Comproportionation Reactions to Manganese(III/IV) Pivalate Clusters: A New Half-Integer Spin Single-Molecule Magnet

The comproportionation reaction between MnII and MnVII reagents under acidic conditions has been investigated in the presence of pivalic acid as a route to new high oxidation state manganese pivalate clusters containing some MnIV. The reaction of Mn­(O2CBut)2 and NBun4MnO4 with an excess of pivalic acid in the presence of Mn­(ClO4)2 and NBun4Cl in hot MeCN led to the isolation of [Mn8O6(OH)­(O2CBut)9Cl3(ButCO2H)0.5(MeCN)0.5] (1). In contrast, the reaction of Mn­(NO3)2 and NBun4MnO4 in hot MeCN with an excess of pivalic acid gave a different octanuclear complex, [Mn8O9(O2CBut)12] (2). The latter reaction but with Mn­(O2CBut)2 in place of Mn­(NO3)2, and in a MeCN/THF solvent medium, gave [Mn9O7(O2CBut)13(THF)2] (3). Complexes 1–3 possess rare or unprecedented Mnx topologies: 1 possesses a [MnIII7MnIV(μ3-O)4(μ4-O)2(μ3-OH)­(μ4-Cl)­(μ2-Cl)]8+ core consisting of two body-fused Mn4 butterfly units attached to the remaining Mn atoms via bridging O2–, OH–, and Cl– ions.
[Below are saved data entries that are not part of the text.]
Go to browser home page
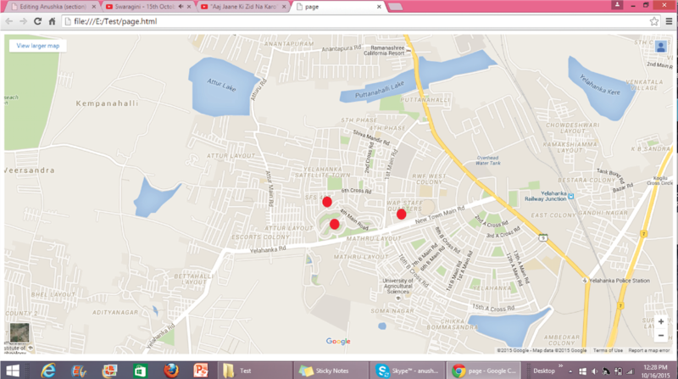 pos(53,20)
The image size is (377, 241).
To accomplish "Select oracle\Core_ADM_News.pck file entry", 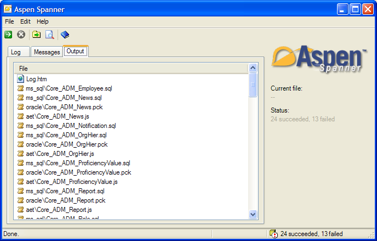I will [64, 107].
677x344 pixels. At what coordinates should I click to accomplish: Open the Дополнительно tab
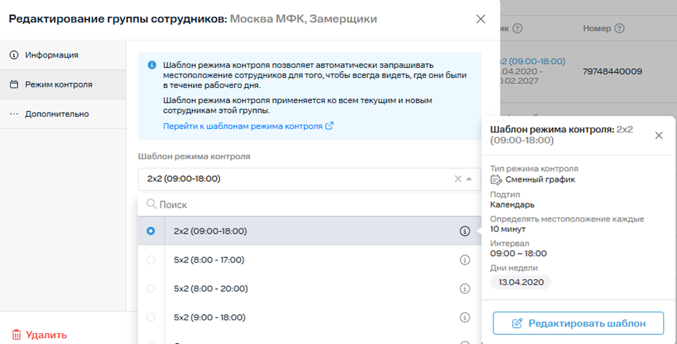pyautogui.click(x=56, y=114)
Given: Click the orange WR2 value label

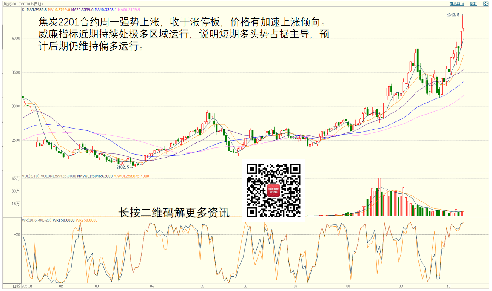Looking at the screenshot, I should [86, 220].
In contrast, 2 possesses a [Mn6IVMn2III(μ3-O)6(μ-O)3]12+ core consisting of two [Mn3O4] incomplete cubanes linked by their O2– ions to two MnIII atoms. The cores of 1 and 2 are unprecedented in Mn chemistry. The [MnIII9(μ3-O)7]13+ core of 3 also contains two body-fused Mn4 butterfly units, but they are linked to the remaining Mn atoms in a different manner than in 1. Solid-state direct current (dc) and/or alternating current (ac) magnetic susceptibility data established S = 15/2, S = 2, and S = 1 ground states for 1·MeCN, 2·1/4MeCN, and 3, respectively. The ac susceptibility data also revealed nonzero, frequency-dependent out-of-phase (χ″M) signals for 1·MeCN at temperatures below 3 K, suggesting possible single-molecule magnet behavior, which was confirmed by single-crystal magnetization vs dc field scans that exhibited hysteresis loops. The combined work thus demonstrates the continuing potential of comproportionation reactions for isolating high oxidation state Mnx clusters, and the sensitivity of the product identity to minor changes in the reaction conditions.